Überlegen Sie realistisch, mit welchem Zeitaufwand Sie für die vorgesehenen Eigenleistungen rechnen müssen. Bedenken Sie auch die Belastungen, die für Sie dadurch entstehen:
- körperliche Anstrengungen
- gesundheitliche Risiken (Unfälle sind nicht auszuschließen)
- psychische Belastungen (das Familienleben und die Sozialkontakte leiden)
- finanzielle Risiken (sollte Ihnen eine Arbeit nicht richtig gelingen, muss ein Fachmann diese in Ordnung bringen)
- Stark reduzierte Erholungszeiten
Um eine Kosteneinsparung von 25 bis 30% einzuarbeiten müssen Sie grob damit rechnen, 1000 bis 2000 Arbeitsstunden selbst zu erbringen. Wenn Sie davon ausgehen, dass Sie die Arbeiten neben Ihrem Beruf machen, kommen dafür die Wochenenden, die Urlaubszeit und die Zeit nach Arbeitsende in Frage.
Ein Rechenbeispiel: Wenn Sie 1000 Stunden Arbeit in einer Bauzeit von zwei Jahren erbringen wollen, sind das 10 Stunden in der Woche, bei derselben Bauzeit und bei 2000 Stunden Arbeit ergeben sich 20 Stunden in der Woche. Diese Durchschnittsrechnung berücksichtigt keine Spitzenzeiten, es kann notwendig werden für kritische und zeitintensive Arbeiten Urlaub von der Erwerbsarbeit zu nehmen.

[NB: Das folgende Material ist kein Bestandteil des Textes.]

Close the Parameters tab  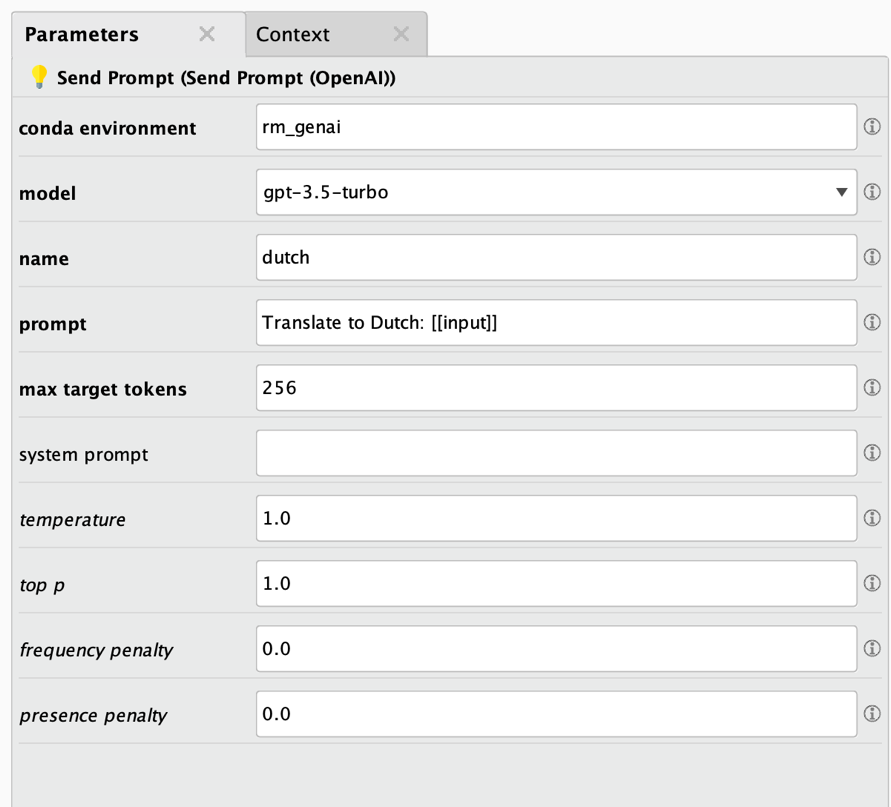(x=207, y=34)
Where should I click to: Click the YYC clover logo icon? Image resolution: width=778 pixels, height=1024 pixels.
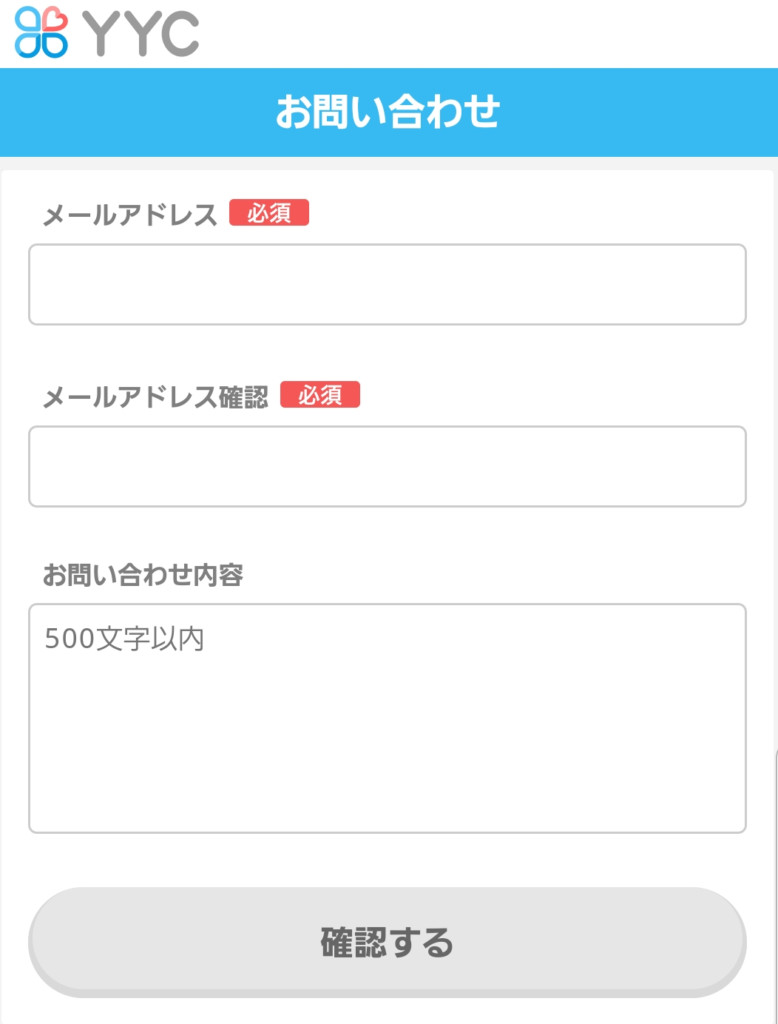41,32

Wenn Sie Ihr Haus in einer bestimmten Frist fertiggestellt haben wollen, sollten Sie so wenig eigene Arbeit investieren wie möglich und sich mehr um eine effiziente Organisation der Abläufe Grundstückskauf – Planung - Bau kümmern.
Als Bauherr sollten Sie ebenfalls kurzfristig richtige Entscheidungen treffen, z. B. bei der Auswahl von Materialien oder bei Eintritt von unvorgesehenen Ereignissen um den Bau Ihres Hauses zu beschleunigen. Wenn der Bau Ihres Hauses nicht so dringend ist, können Sie bei Lust an der Sache viele Arbeiten selbst erledigen. Es sollte jedoch niemals ihre Lebensqualität und schon gar nicht Ihre Gesundheit darunter leiden.